A finales del siglo XIX, la fotografía se convirtió en el pasatiempo perfecto de las clases altas gracias a los avances técnicos que transformaron el medio. Se calcula que en el Madrid de entresiglos existían no menos de mil fotógrafos amateurs y hasta más de tres mil en Barcelona. A medida que avanzaron los años, el aparato fotográfico pasó a ser un objeto común, hasta tal punto que, pasada la primera mitad del siglo XX, cualquier familia de clase media contaba con una cámara en sus hogares. Este hecho propició la progresiva acumulación de imágenes fotográficas y condicionó el destino de muchas de ellas: el olvido.

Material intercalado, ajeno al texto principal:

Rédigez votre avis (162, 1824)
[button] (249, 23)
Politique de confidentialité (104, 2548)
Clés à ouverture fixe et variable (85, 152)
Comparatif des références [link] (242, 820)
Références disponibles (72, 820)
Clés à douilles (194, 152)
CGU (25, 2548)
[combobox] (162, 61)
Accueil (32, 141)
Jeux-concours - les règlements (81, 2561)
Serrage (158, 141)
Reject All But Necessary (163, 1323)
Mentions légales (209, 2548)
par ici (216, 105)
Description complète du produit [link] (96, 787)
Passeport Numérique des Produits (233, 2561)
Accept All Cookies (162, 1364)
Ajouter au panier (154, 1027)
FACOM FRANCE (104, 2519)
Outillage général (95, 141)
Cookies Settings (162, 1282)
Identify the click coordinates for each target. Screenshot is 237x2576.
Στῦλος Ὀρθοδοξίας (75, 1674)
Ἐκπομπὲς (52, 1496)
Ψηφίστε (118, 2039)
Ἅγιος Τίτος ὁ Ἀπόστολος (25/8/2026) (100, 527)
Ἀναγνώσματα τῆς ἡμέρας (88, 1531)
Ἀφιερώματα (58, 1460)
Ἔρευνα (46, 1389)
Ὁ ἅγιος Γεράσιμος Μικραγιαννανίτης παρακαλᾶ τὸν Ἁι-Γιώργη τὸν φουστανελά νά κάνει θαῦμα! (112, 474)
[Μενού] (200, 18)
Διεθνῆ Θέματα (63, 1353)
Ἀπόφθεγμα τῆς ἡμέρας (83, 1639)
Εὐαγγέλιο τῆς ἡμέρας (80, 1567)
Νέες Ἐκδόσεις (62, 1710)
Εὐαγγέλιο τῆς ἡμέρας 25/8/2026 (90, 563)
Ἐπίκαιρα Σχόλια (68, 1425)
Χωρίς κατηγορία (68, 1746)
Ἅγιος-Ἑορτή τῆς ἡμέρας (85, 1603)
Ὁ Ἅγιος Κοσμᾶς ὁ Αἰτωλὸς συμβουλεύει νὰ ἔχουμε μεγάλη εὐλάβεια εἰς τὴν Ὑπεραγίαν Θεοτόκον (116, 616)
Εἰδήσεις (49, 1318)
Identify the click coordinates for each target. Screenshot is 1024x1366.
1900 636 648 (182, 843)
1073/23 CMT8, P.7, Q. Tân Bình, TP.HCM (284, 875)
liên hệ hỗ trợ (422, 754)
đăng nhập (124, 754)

Entrado el siglo XXI, y ante la imposición de generar cada vez más material dentro del marco de la iconosfera, nos afanamos por rescatar imágenes del pasado condenadas al silencio gracias, entre otros factores, a la reciente preocupación por la memoria, la imposición de la llamada cultura digital y el auge de los estudios visuales, tratando de hacer justicia a aquellos nombres obviados en la resbaladiza Historia de la fotografía.

En los últimos años hemos asistido a la puesta en valor del trabajo de fotógrafos desconocidos. El caso más sonado ha sido el de la fotógrafa americana Vivian Maier, aunque en el ámbito nacional también hemos visto resurgir las obras de fotógrafos que han puesto en relieve esta disyuntiva, como Virxilio Vieitez, Luis Ramón Marín, Milagros Caturla o Ximo Berenguer.

La denominada fotografía vernácula genera cada vez mayor interés entre los aficionados y teóricos de la fotografía, como Robert Flynn Johnson, conservador jefe de la Fundación Achembach para las Artes Gráficas de San Francisco, dado su carácter utilitario, doméstico y heterotópico, siguiendo a Clément Chéroux.

La escasa atención que suscita la autoría de estas imágenes silenciosas, silenciadas, nos obliga a respondernos a una pregunta que aparece repetidamente. ¿Cuál es el factor que verdaderamente determina que una fotografía ingrese en el olimpo de las obras maestras?

En esta línea camina la presente comunicación, cuyo objetivo fundamental es cuestionar los paradigmas que rigen la noción misma del valor fotográfico y su propia naturaleza ambivalente; preguntándonos dónde se encuentran los límites entre lo válido y lo excluido, reformularemos la idea de un archivo fotográfico vivo, que se hace extensible a la Historia como disciplina, una disciplina viva que continúa reescribiéndose.